(Saved entries)
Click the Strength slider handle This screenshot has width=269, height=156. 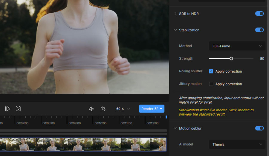231,59
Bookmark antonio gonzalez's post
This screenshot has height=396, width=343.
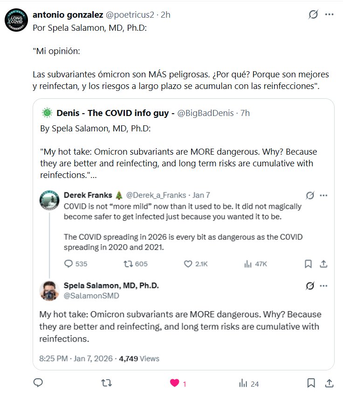pyautogui.click(x=310, y=383)
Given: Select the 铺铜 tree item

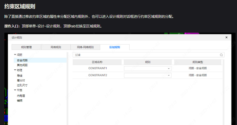Looking at the screenshot, I should (x=20, y=101).
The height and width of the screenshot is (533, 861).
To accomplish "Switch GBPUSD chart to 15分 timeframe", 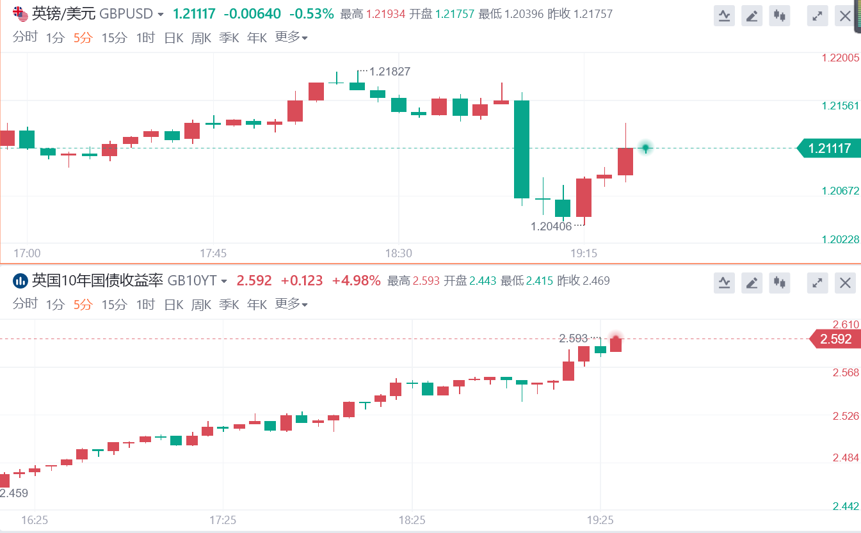I will point(114,38).
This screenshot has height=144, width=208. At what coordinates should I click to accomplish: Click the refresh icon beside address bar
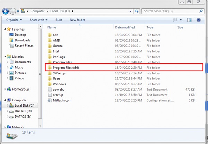point(137,11)
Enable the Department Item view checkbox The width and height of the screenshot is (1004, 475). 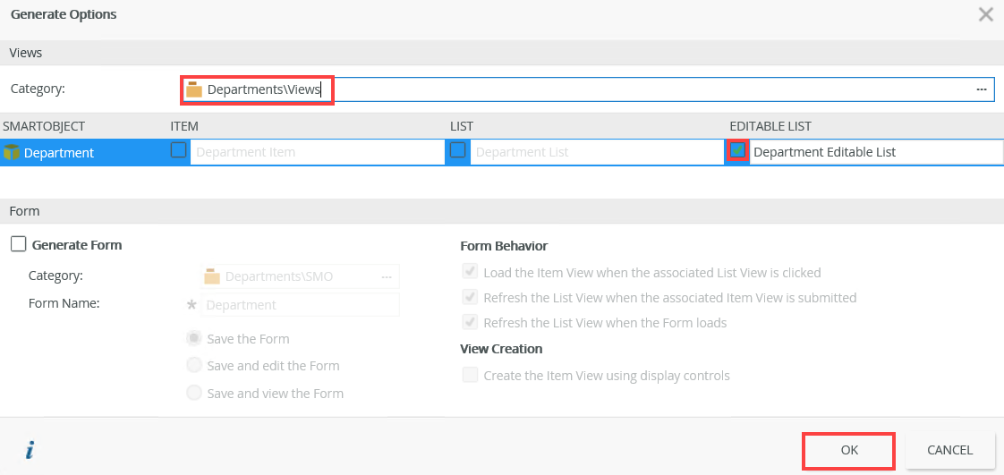[x=179, y=150]
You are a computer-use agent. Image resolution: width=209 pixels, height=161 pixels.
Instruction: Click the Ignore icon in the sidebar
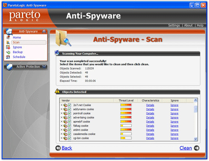[x=8, y=47]
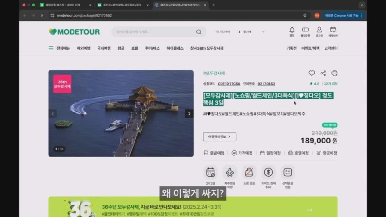Bookmark page with the star icon

[x=305, y=15]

## [Your goal]
The lines from the one with "Instruction: Click the" to the end of the data above should be retyped exactly, both ends included, and pictures are to be left out.

## [Expected answer]
Instruction: Click the Ignore icon in the sidebar
[x=8, y=47]
Bookmark page with the star icon

[x=305, y=15]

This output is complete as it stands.